First, some definitions. This isn’t crowdsourcing, which is another popular buzzword. Crowdsourcing is creating something by dispersing the task of creating it to many people. It’s possible to crowdsource writing a book, for example. However, when people fund the work of a single editor who turns that crowdsourced content into a coherent narrative, that is crowdfunding. Crowdfunding is not the same thing as fundraising for ongoing operating support. Building a base of small donors and trying to get large amounts of money is an important, ongoing operational goal, but that’s just fundraising. There may be some new tools to do it, but it is as old as the nonprofit sector itself.

The closest parallel to the 20th century nonprofit world would probably be the capital campaign. Here, nonprofits would make requests for large goals on a fixed timeline, often to buy a fixed asset like a building. The old-style capital campaign has taken a beating in the post-2007 economy, as the primary way this was done relied on large-scale donations from small numbers of well-off individuals and institutions. Many of these took large portfolio hits five years ago and aren’t recovered to the point where they will make big investments again.
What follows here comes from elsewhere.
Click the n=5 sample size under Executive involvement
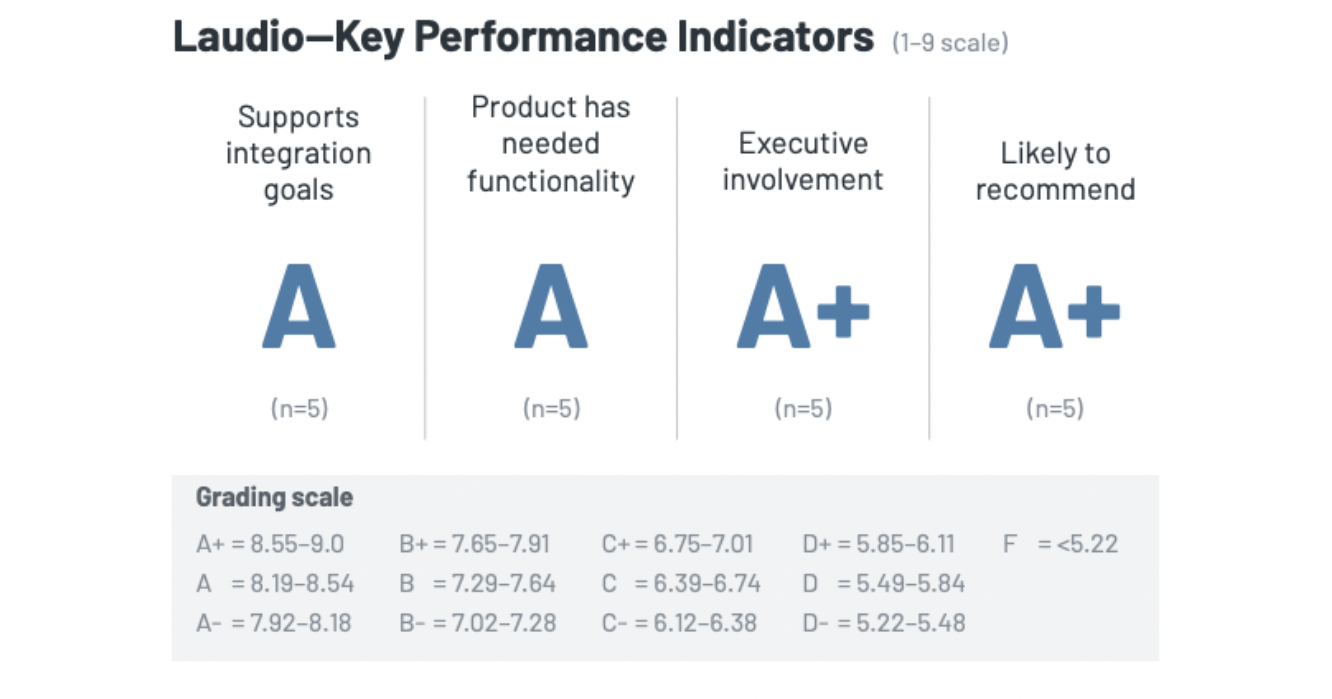Viewport: 1332px width, 699px height. 803,408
In contrast, crowdfunding takes the small-donor base and adds the one-time effort emphasis for specific, defined purposes. This is only practical if the cost of reaching donors is practically nil (there are typically no in-person visits from the president with a $10 glossy for your capital campaign in crowdfunding), and if you can reach a lot of them. If your nonprofit is going to reach a large enough base, you’ll probably need to rent some infrastructure. The big players are Kickstarter, Indiegogo and Razoo.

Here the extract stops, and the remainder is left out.